By Rafael Agustin Delgado

Photo by Rafael Agustin Delgado

Photo by Rafael Agustin Delgado

Carbon Canyon Fire
There is no photo worth your life! When in doubt, leave the scene. However if you do venture pass the blockade, here are some items that may help when covering fires.

No Laker NBA finals this year meant my fire setup received its annual dust off, much sooner than normal.

First is the gear. The photo gear is quite typical of many assignments. Rock a telephoto, a wide, and a low light prime. Whatever you do avoid changing lenses. UV filters have a tendency to get heavy condensation. However bare front elements exposed has its dangers as well. There are not many environments worst for a camera. Dust, wind, ash, fire, and water don’t go well for SLR’s.

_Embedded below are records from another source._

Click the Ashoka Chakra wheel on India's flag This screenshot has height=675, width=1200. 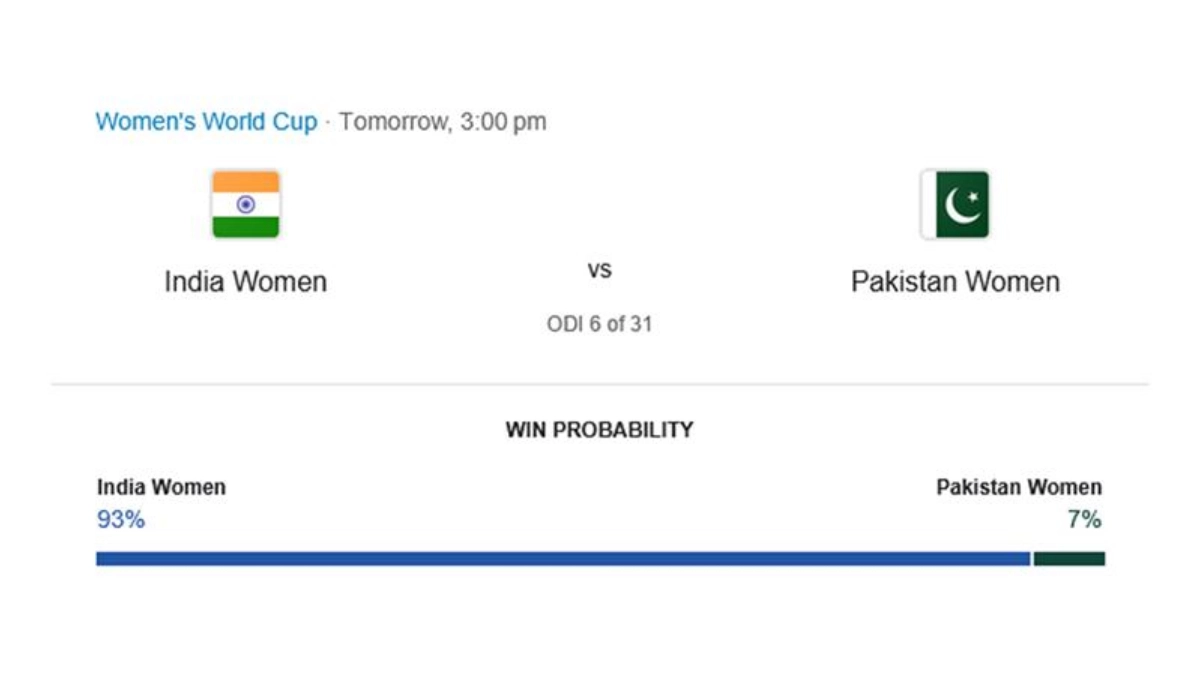click(245, 204)
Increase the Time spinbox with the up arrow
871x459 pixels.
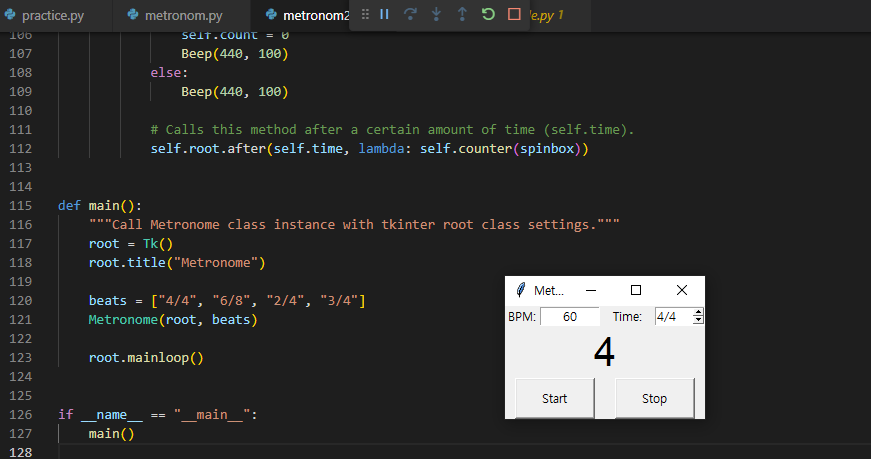698,312
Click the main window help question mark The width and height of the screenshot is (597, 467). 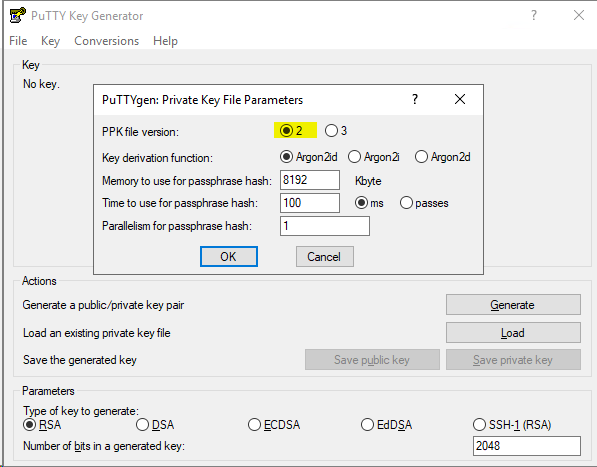tap(534, 15)
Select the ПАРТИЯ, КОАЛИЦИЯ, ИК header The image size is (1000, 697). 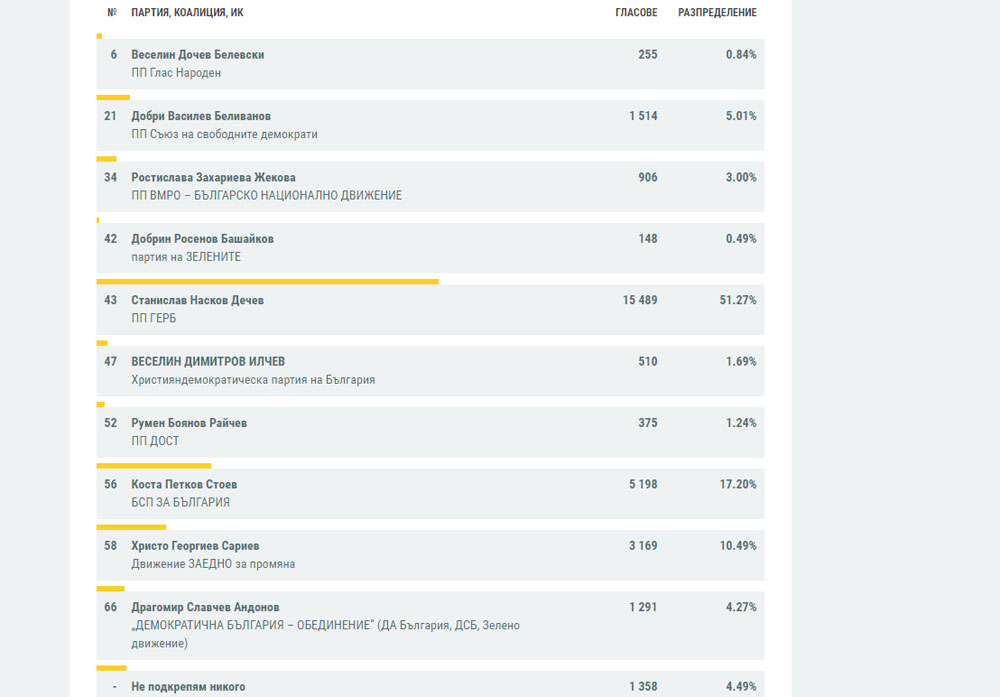click(x=187, y=13)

Whatever you take into this environment, consider it disposable. Insurance is a nice.

Nomex
This is the setup that will allow one to cross the blockade. Just because one has it, does not mean it will keep you from burning. It only prevents a certain level of exposure. The Nomex basics are the wild land Nomex jacket, pants, good boots, helmet, Nomex hood, gloves and fire shelter. If you happen to be an extra loving size like me, you got to get the large size fire shelter.

Price has little to do with the cost when one’s life in the mix. A good respirator by 3M goes a long way. Carry spare filters. Along with goggles that do not allow ash to pass. Under the Nomex one should wear cotton. Synthetic clothing like under armor will continue to burn your skin even when extinguished. Cotton will not.

Access is everything
It is pretty hard to make the images without being there. Here in the state of California penal code 409.5 (d) helps out a great deal. In most states, media is not allowed any where near the fire line. However this by law is a great asset in California.

“Nothing in this section shall prevent a duly authorized representative of any news service, newspaper, or radio or television station or network from entering the areas closed pursuant to this section.”

Link to the whole penal code: http://www.sfmuseum.org/quake/409.5.html

A print out of 409.5 helps, but officers will know it. Do not be a prick if you have to bring it to their attention. It does not take much for them to make your job a lot harder.

Keep in mind 409.5 is not a bill of right to be screaming: “I am media, let me in now.” It is still a privilege to be working in this field. When allowed to cross the barricade it is a heavy burden on all parties. You are there to share information and document the event. Do not to add to an already dangerous scene by going for sight seeing.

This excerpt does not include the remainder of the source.